Chile continues to give Argentina a run for its cache of exciting and growing cinematic output from South America with the inclusion of Thursday Til Sunday (Isa & Distributor: FiGa) written and directed by Dominga Sotomayor ♀, in Narrative Competition.

Although the traveling Mexican film festival Ambulante is no longer a program spotlight, Mexican films continue to be a mainstay of the festival. There are four feature-length films and three short films from/about Mexico. In Narrative Competition, The Compass is Carried by the Dead Man (Isa: Kafilms, Argentina) written and directed by Arturo Pons [about a young Mexican aiming for Chicago], and in Documentary Competition, Drought by Everado González (recently awarded Best Documentary at FICG27) . Out of competition is the gorgeously shot documentary, Canícula, and although the funding is mainly stateside, Bernardo Ruiz paints a fascinating portrait of the risky journalistic practice and history of the seminal Tijuana weekly, Zeta in Reportero.

Also of note in the program is that four short films list Cuba as a co-production/origin of country.

But what of the U.S. Latino filmmakers and stories? Last year Los Angeles Film Festival was a great launchpad for Mamitas (Distributor: ScreenMedia, Producer rep: Traction Media), an authentic Chicano portrayal of young love set in Echo Parque written and directed by Nicolas Ozeki (a non-Latino), co-starring fast rising hot talents Veronica Diaz-Carranzo (Blaze You Out) and E.J. Bonilla. The film is currently in theaters now. (Big recommend,theater listings here-go support it!)

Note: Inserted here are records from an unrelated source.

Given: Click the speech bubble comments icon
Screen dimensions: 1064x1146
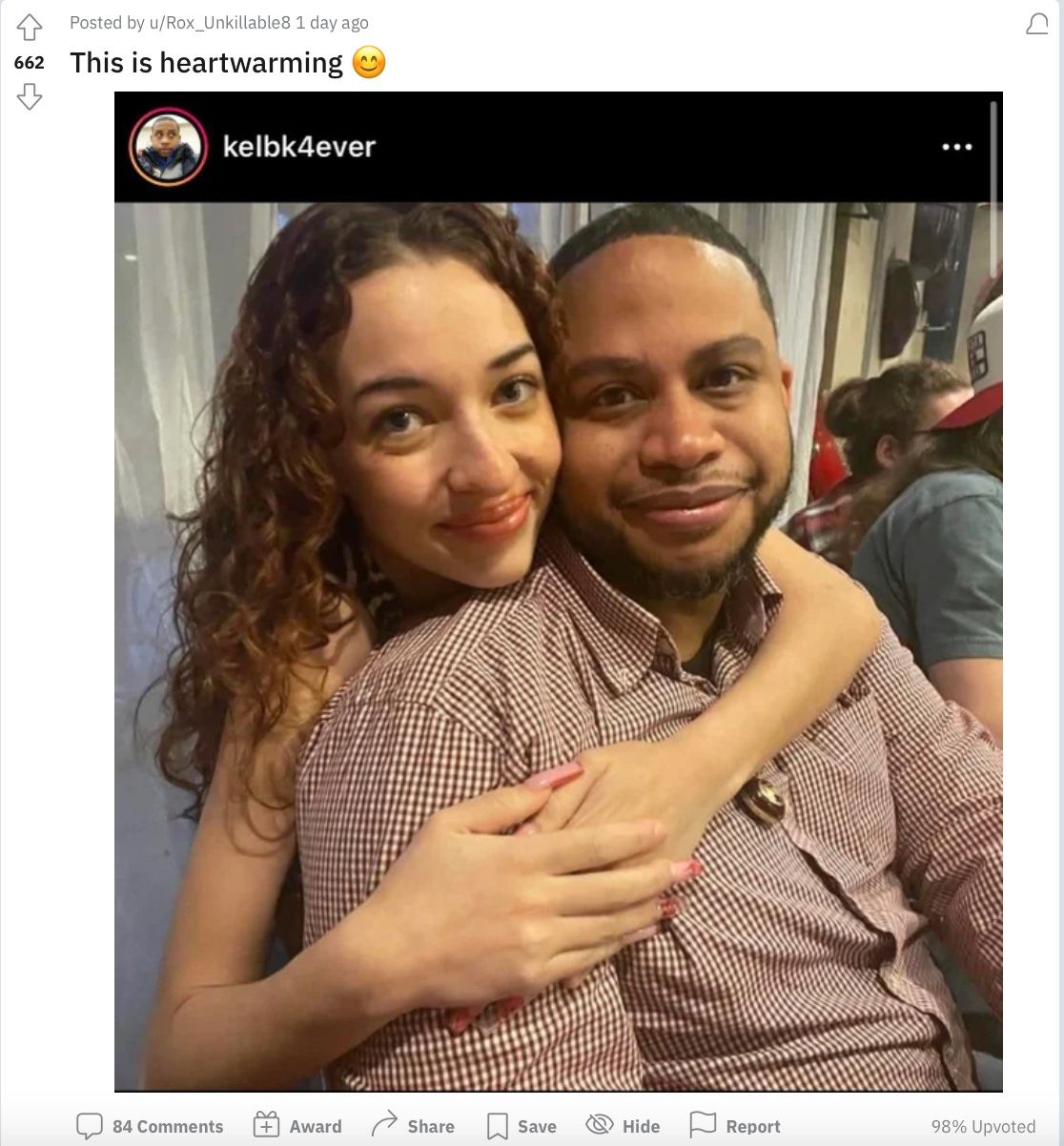Looking at the screenshot, I should click(x=90, y=1126).
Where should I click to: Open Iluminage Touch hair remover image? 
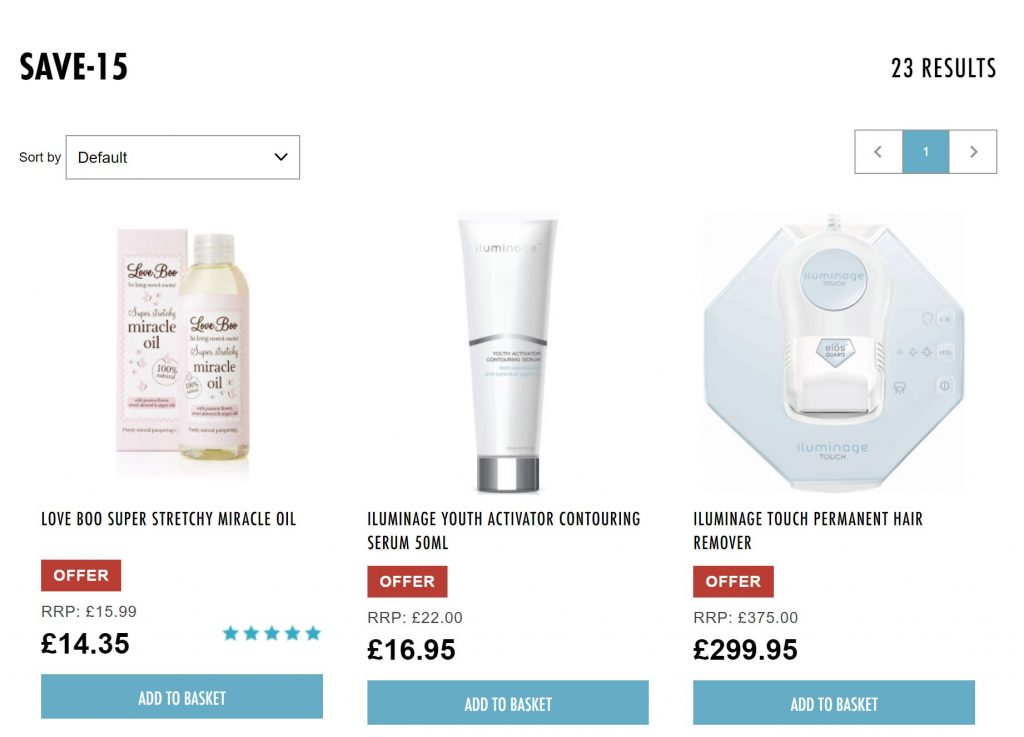coord(834,353)
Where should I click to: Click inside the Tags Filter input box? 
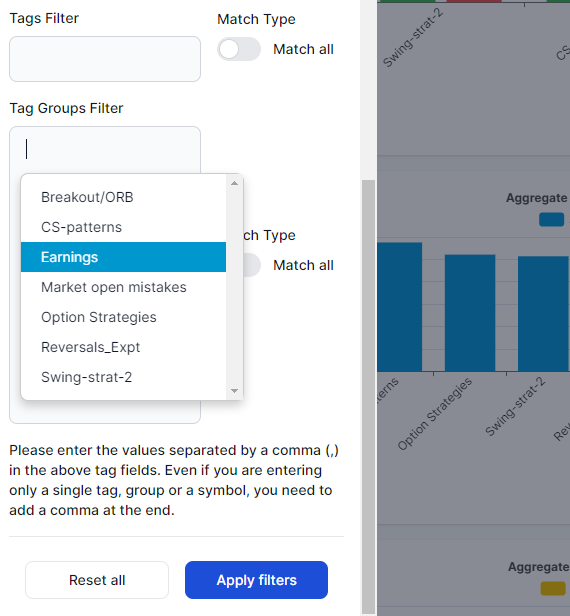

The closest we have to representing U.S. Latino in the features section is Four, the feature debut of Joshua Sanchez who hails from Houston, Texas. Based on a Christopher Shinn play, the July 4th-eve-set story is a snapshot of two disparate relationships tensely intertwined and their at-odd dynamics of desire. Coincidentally, E.J. Bonilla also stars (this guy is blowing up!). I would also include as U.S. Latino, Searching for Sugar Man, the documentary by Malik Bendjelloul about singer songwriter Sixto Rodriguez’s fascinating rise and fall into obscurity as a Uj.S. Latino story. As a matter of fact, the film seems to suggest that perhaps Sixto’s Mexican-American identity might have been a reason he was not embraced by the 60s and 70s mainstream. [Per Sydney: The film was snatched up at Sundance by Sony Pictures Classics and by Isa Protagonist who is screening it twice in Cannes.]

As for U.S. Latino shorts, Fireworks written and directed by Victor Hugo Duran, which is also incidentally centered around 4th of July, is an L.A. set story about boys trying to rap on girls.

My favorite Miami based hooligans, Jillian Mayer and Lucas Leyva, keep representing with their fresh and experimental short film, Life and Freaky Times of Uncle Luke. They are part of a collective of go-there filmmakers, Borscht Corp who had four crazy shorts screen at SXSW (and they were a riot to bootie shake dance with at SXSW Film’s Closing Night Party). You must carve out an hour and look at their work on the site (Nsfw!)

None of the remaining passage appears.